Let $\varphi:\mathbb{R}\backslash\{3\}\to \mathbb{R}$ a periodic function so that forall $x\in \mathbb{R}$ $$\varphi(x+4)=\frac{\varphi(x)-5}{\varphi(x)-3}$$ Find the period the $\varphi$.
2 Answers
With $f(x) = \frac{x-5}{x-3}$ the functional equation can be written
$$\varphi(x+4) = f\circ \varphi(x)$$
A direct calculation shows that $$f\circ f\circ f\circ f = \text{Id} \implies \varphi(x+16) = \varphi(x)$$ which implies that the period satisfy $T = \frac{16}{m}$ for some $m\in\mathbb{N}$. We can rule out $4\mid m$ as a possibillity since
$$f\circ \varphi(x) = \varphi(x+4) = \varphi\left(x+ T \cdot \frac{m}{4}\right) = \varphi(x)\implies \varphi(x) = 2\pm i \not\in\mathbb{R}$$
and we can also rule out $m \equiv 2\pmod 4$ by the same type of argument.

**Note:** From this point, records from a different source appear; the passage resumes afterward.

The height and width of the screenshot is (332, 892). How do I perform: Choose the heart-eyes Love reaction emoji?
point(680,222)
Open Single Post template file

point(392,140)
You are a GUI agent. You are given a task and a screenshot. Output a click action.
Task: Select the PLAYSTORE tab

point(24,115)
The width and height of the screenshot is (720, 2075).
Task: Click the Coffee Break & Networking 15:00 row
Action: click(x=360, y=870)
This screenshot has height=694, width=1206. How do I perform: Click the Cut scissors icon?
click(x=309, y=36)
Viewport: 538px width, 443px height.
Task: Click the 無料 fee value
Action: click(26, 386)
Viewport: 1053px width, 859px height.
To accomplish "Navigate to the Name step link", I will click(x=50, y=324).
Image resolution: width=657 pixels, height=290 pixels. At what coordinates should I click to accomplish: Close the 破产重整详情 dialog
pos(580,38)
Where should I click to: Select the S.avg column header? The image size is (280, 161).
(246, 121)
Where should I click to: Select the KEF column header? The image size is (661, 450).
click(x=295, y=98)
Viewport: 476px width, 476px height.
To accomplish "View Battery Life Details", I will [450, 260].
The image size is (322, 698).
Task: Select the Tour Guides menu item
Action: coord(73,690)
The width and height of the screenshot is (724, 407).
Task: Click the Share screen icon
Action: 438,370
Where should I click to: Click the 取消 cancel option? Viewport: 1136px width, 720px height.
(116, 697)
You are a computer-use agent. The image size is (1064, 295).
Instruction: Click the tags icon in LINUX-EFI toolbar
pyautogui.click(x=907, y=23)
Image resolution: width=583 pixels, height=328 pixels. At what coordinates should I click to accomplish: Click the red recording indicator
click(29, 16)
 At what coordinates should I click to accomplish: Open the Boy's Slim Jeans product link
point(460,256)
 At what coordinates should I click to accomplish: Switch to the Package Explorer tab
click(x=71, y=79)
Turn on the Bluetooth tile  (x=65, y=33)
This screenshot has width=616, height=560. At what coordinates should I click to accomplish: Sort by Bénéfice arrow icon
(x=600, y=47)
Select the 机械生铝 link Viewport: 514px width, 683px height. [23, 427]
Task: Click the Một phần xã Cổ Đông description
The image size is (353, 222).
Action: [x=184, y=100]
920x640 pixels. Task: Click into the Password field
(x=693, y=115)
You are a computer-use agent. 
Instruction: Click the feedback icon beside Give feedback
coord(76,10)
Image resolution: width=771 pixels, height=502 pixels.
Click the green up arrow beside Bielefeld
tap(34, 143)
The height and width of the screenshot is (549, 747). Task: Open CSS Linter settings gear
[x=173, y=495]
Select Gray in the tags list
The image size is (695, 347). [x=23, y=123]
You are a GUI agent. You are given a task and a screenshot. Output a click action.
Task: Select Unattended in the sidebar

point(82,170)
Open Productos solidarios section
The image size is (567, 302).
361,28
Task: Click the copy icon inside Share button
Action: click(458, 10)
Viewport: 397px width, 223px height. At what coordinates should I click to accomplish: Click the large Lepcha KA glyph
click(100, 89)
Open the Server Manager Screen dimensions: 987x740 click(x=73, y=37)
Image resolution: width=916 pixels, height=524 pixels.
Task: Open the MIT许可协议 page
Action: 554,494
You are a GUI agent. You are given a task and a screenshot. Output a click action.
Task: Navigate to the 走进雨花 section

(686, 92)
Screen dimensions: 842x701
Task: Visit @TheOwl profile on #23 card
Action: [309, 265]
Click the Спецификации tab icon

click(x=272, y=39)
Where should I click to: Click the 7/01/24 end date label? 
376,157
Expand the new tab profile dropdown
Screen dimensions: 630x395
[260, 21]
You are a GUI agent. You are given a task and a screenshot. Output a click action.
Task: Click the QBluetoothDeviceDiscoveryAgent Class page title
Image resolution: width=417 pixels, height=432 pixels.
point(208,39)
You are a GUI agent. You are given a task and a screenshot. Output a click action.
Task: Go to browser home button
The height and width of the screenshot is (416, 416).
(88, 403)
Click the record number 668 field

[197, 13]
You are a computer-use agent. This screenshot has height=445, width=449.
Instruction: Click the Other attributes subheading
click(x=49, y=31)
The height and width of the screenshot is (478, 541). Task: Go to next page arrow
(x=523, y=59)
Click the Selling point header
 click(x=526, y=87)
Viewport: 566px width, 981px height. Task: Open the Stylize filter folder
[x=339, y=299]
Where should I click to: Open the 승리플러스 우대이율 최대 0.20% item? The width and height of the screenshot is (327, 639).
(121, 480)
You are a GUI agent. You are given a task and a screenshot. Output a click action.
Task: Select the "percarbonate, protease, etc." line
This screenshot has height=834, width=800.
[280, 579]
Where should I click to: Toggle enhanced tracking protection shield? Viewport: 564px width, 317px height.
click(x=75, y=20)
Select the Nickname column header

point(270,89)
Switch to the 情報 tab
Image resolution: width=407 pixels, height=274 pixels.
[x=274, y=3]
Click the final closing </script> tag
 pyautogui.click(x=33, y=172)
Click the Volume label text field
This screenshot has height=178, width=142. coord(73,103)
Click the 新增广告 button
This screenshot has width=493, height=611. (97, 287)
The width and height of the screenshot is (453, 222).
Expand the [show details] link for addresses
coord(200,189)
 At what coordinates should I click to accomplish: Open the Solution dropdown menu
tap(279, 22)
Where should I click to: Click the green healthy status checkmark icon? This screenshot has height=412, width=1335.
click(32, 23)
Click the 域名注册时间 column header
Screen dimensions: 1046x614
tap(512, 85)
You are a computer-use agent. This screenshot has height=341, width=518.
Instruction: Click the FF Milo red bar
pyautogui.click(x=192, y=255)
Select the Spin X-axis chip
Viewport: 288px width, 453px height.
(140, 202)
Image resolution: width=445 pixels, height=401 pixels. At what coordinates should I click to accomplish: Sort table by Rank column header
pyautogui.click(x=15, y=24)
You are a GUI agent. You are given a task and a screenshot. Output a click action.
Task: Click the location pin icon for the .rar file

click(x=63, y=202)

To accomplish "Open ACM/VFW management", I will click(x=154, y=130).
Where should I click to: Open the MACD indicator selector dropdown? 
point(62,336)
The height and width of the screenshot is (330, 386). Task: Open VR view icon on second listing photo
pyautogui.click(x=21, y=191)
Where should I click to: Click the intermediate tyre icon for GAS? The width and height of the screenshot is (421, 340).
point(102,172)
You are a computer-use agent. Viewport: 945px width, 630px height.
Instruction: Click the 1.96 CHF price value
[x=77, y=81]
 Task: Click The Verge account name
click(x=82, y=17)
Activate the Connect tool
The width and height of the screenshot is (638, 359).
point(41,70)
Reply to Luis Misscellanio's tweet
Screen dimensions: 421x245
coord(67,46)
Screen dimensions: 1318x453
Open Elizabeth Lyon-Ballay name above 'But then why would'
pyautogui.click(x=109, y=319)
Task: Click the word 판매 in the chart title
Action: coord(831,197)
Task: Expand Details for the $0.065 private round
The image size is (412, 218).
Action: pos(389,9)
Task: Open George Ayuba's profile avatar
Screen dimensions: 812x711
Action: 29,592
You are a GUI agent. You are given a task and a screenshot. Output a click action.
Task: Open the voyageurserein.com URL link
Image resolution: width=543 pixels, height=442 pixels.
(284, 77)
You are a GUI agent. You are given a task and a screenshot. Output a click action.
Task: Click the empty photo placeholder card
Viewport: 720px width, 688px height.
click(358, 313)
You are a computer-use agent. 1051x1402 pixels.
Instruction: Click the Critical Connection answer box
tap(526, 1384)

The remaining values $m\equiv \pm 1\pmod{4}$ are all possible and we can prove this by explcitly constructing solutions with the desired period. The form of the equation looks similar to the addition formula for $\tan(x+y)$ so taking the ansatz $\varphi(x) = A\tan(kx) + B$ in the functional equation and solving for $A,B,k$ we find the following family of solutions
$$\varphi(x) = \tan\left(\frac{\pi x}{T}\right)+2$$
where $T = \frac{16}{4n\pm 1}$ with $n\in\mathbb{N}$.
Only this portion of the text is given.